(Stored data entries)
┌────────

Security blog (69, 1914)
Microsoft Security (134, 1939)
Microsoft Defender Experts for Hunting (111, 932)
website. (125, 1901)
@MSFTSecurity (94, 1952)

└────────

All the entries above must be repeated exactly as they were given.

== Exercise response ==
Security blog (69, 1914)
Microsoft Security (134, 1939)
Microsoft Defender Experts for Hunting (111, 932)
website. (125, 1901)
@MSFTSecurity (94, 1952)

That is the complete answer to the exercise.